Dave slid his phone in his pocket and made his way over to her.
“I got my roster of students this morning.” Kate pulled her hand across her long brown hair as the wind swept it across her face. “All males. Not a single female was identified as a possible future police officer?” She stooped to grab the handles of her bag.
“All guys?” Dave asked.
“I thought the goal was diversity. Were they only talking about skin color?”
“Languages, religions, LGBTQA…there was a spectrum. Gender was one of the demographics on the list.” He reached for Kate’s bookbag to carry for her. “What the heck you got in here, bricks?”

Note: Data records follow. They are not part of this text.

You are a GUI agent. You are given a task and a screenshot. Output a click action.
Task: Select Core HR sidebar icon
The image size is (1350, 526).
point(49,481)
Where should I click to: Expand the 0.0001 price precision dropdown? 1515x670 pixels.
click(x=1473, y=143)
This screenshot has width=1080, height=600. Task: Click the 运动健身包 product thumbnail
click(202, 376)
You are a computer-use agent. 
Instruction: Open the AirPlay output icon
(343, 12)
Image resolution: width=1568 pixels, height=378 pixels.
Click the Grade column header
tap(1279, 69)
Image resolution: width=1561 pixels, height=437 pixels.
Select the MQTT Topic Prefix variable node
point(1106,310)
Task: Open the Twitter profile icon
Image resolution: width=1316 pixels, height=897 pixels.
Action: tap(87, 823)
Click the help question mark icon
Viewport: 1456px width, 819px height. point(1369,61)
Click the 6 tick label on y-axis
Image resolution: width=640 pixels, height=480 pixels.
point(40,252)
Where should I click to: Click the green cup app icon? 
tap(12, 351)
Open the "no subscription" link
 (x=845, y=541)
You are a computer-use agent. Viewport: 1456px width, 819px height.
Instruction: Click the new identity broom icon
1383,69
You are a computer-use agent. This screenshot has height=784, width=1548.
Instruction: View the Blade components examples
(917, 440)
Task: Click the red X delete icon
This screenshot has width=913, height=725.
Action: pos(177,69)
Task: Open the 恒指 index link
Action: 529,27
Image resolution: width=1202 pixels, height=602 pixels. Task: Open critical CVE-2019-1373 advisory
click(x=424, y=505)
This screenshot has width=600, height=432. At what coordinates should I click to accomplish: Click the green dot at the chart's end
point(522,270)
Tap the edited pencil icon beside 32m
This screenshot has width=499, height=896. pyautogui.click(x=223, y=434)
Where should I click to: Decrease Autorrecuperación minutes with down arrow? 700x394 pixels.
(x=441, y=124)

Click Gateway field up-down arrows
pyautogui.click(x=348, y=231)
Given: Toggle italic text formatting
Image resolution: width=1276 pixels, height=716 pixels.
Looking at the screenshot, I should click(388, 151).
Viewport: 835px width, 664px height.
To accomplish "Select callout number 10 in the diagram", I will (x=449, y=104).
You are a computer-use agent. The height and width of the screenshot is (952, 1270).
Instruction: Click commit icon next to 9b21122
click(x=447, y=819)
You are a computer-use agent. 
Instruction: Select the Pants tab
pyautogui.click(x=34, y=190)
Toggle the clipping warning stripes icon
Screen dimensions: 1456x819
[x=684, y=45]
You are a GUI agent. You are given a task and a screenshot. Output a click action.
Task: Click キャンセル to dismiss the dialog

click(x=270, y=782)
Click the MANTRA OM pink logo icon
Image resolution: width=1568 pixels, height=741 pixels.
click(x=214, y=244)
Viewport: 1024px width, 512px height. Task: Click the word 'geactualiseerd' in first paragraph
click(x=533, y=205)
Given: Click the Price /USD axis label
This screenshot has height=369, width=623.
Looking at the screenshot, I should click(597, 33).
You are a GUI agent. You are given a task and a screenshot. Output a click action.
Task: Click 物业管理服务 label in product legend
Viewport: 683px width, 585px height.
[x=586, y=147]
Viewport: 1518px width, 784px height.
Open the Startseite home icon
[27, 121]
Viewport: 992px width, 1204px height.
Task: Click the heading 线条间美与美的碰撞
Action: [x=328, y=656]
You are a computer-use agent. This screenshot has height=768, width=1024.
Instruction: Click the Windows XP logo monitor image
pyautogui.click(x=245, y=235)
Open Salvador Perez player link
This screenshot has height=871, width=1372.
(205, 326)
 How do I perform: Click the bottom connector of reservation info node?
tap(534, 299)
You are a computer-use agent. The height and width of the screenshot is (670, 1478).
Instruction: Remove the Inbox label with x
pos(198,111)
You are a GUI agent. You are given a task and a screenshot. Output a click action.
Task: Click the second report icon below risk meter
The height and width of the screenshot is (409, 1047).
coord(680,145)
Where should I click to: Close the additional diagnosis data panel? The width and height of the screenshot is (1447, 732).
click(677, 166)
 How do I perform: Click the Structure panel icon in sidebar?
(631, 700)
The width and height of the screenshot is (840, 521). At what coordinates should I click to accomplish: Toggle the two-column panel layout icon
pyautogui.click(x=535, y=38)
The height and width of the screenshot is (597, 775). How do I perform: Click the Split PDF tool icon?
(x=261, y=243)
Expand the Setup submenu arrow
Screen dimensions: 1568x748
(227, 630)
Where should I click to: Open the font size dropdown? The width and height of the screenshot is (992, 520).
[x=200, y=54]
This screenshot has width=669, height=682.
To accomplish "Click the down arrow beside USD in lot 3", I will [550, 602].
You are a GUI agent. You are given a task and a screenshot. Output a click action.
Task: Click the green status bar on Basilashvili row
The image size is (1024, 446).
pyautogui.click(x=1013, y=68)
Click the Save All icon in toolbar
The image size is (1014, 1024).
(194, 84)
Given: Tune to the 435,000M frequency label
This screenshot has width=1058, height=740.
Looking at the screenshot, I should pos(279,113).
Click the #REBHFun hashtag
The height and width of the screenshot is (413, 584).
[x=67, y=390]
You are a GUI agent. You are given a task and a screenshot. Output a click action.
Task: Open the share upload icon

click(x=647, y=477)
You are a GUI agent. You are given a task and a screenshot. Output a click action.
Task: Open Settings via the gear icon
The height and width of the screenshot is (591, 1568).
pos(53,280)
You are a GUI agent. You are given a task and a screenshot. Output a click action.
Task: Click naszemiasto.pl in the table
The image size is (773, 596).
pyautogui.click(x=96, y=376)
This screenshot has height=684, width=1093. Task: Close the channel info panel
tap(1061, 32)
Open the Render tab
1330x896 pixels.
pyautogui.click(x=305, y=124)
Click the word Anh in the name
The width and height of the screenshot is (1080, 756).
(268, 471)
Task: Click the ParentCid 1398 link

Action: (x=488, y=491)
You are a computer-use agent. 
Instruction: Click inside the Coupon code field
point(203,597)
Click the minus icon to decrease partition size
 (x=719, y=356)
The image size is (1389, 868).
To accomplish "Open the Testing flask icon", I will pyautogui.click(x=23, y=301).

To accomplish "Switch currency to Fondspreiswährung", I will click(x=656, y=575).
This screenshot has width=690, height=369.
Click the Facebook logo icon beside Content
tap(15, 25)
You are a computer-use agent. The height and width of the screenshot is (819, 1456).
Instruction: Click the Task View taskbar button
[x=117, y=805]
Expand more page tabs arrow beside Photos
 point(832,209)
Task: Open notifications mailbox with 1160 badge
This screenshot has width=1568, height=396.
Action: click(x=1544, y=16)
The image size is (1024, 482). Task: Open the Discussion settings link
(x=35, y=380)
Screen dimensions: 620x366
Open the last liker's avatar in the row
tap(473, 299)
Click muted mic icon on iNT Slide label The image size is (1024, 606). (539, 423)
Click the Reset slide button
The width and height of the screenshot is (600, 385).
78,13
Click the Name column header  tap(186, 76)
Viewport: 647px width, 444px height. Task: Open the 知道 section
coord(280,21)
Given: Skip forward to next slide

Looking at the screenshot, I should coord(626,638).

“Gonna bribe them from the beginning, so you’re their favorite? Didn’t even give me a heads up so I could bring them some doughnuts or something?”
“Doughnuts!” She swung her hand out to catch his arm. “Dave, that would have been a genius first day surprise.”
“Too bad it’s too late.” He slowed his pace, so she didn’t have to struggle to keep up. “Only guys. That’s a problem. It was the school resource officer and the guidance counselor that sent the invitations last semester. I wasn’t involved in all that. It could be that the invitations went out and only the males took us up on this honor.” Dave stood about five foot ten, balding, a little paunchy, a little unkept, also incredibly smart and invested in his job from everything Kate had gathered.
“If that were the case, the females should have been brought in and the chance at scholarship monies and your other perks should have been made clearer. Now, if it’s the case that no females were invited, and neither the SRO nor the guidance counselor noticed, that’s a problem that might have ramifications for the girls across their school experience.”
“Egg shells, Kate. We’re here as an experiment and a resource.”
“I hear you. You sure you want to get bent out of shape before we go in there?” At least he didn’t say it in a placating/mansplaining voice. This was more about pragmatism.
“No. I’m not.” She took a few paces, trying to stuff her outrage. “All males, Dave,” she grumbled under her breath. This was the exact opposite issue than what she’d had last semester when they filled her classroom with girls thinking that CSI studies was science light.
“I’ll follow up.” He pushed the bar on the door and went in to hold it wide for her. “Remember, we’re guests in this school. Our goal, our whole reason for being here, is to make sure we set the stage for future crime solvers.”